アンリエットでは2008年頃から低糖質パンの研究・開発に取り組んできましたが、パン生地の開発とともに生地に包むフィリング材料の選定も重要な検討課題でした。この度、日本を代表するチョコレート専業メーカー,大東カカオ(株)様から、”砂糖不使用,糖類ZEROのハイカカオ(カカオ分57%)・ダークチョコレート”,「ZERO」を販売開始されました。

 

 アンリエットではこの「ZERO」を使って製パン試作した結果、以下のような本格的な低糖質チョコレートパンを作ることができることを確認しました。

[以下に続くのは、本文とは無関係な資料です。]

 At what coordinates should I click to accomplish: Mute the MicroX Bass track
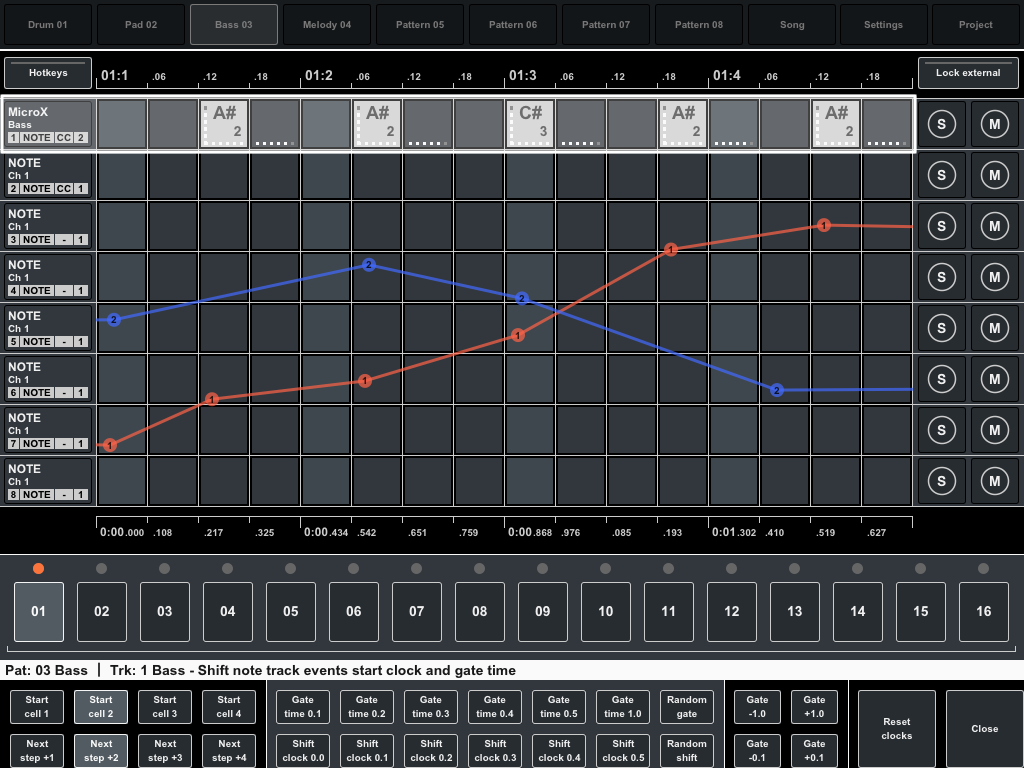(x=994, y=123)
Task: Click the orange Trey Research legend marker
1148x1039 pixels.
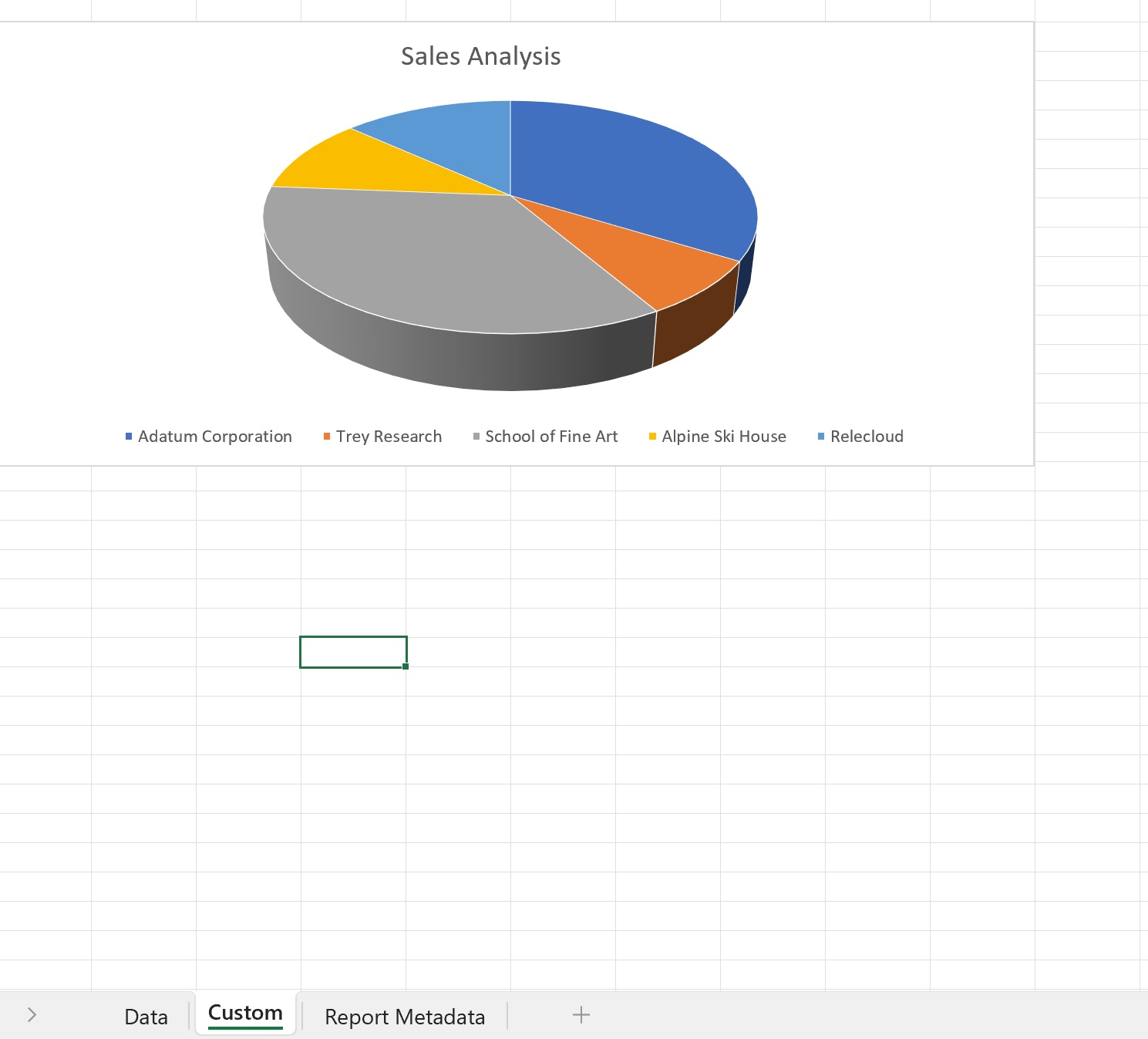Action: (327, 437)
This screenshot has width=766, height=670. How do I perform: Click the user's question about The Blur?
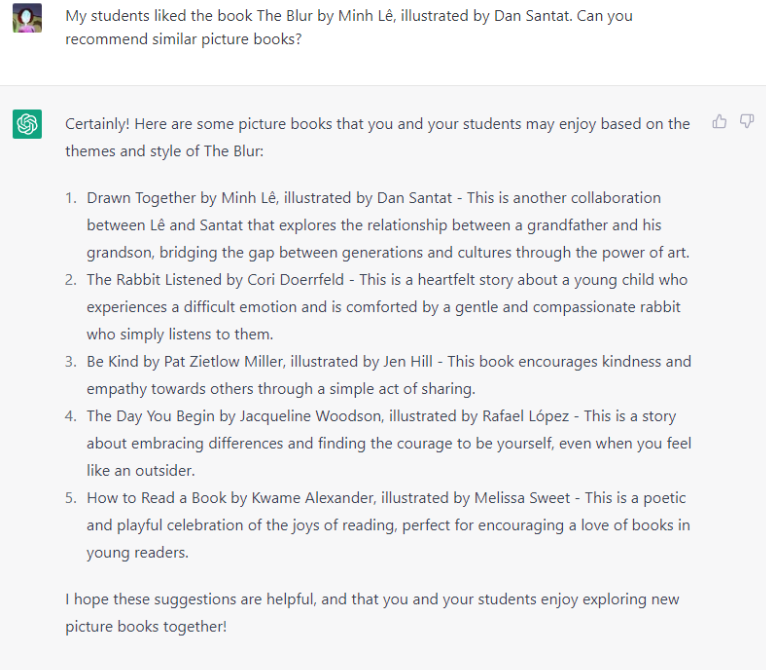[x=349, y=27]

・パン1個の重さ;66g(パン生地;50g,チョコレート16g)

・パン1個のカロリー;200kcal, ・パン1個の糖質量;12g

 

今後、現在使用中のシュガーレスチョコレートとミックスしながら「ZERO」の使用比率を拡大していく計画です。ともに甘さを感じる材料として、『糖アルコール』に分類される『マルチトール』を使用しています。

 

<注意すべきこと;甘味成分の安全性>

 

『糖アルコール』の特徴はカロリーがほとんどなく血糖値を上げないことで、自然界に存在する甘味成分です。安全性が高いとされ、食品添加物ではなく食品として扱われます。『エリスリトール』のカロリーは砂糖の1/20,砂糖の70%もの甘さがあります。「エリスリトールはスーパーで見かけたこともないし、得体が知れない」と思われる方もいらっしゃるでしょうが、砂糖の代替甘味料としてポピュラーな「ラカント」という商品の主原料です。『マルチトール』はでん粉から作る麦芽糖を原料とした糖アルコールです。 カロリーは砂糖の1/2で、砂糖の8~9割の甘さがあります。

 

カロリーで比較すると圧倒的に『エリスリトール』のほうが低カロリー・低糖質ですが、欠点として舌を刺すような刺激を感じるため、アンリエットでは使用量を最小限にしています。『マルチトール』は使用中のシュガーレスチョコレートと新規採用の「ZERO」に使用されています。カロリー,糖質はやや高いのですが、自然な甘さを感じることができます。低糖質パンに包むチョコレートの量は、チョコレートパンらしさとカロリー・糖質制限効果のバランスを考慮しながら決めています。

 

しかし人工甘味料『アスパルテーム』には注意が必要です。アスパルテームは、天然には存在しない化合物です。 現在でも安全性に関しては最も論争がある人工甘味料の一つです。アスパルテームによって引き起こされる症状は頭痛、うつ病、不眠症、体重増加、めまい、嘔吐、疲労、抜け毛、手の震え…など多岐にわたるといわれれています。「アスパルテームは脳腫瘍などの致命的な健康被害をもたらす危険性がある」と結論を出している研究機関も多くあります。真実はまだ研究途中ですが、さまざまなリスクがあります。なおアスパルテームは商品包装袋裏面の原材料欄には”L-フェニルアラニン化合物”と表記されている場合もありますので注意してください。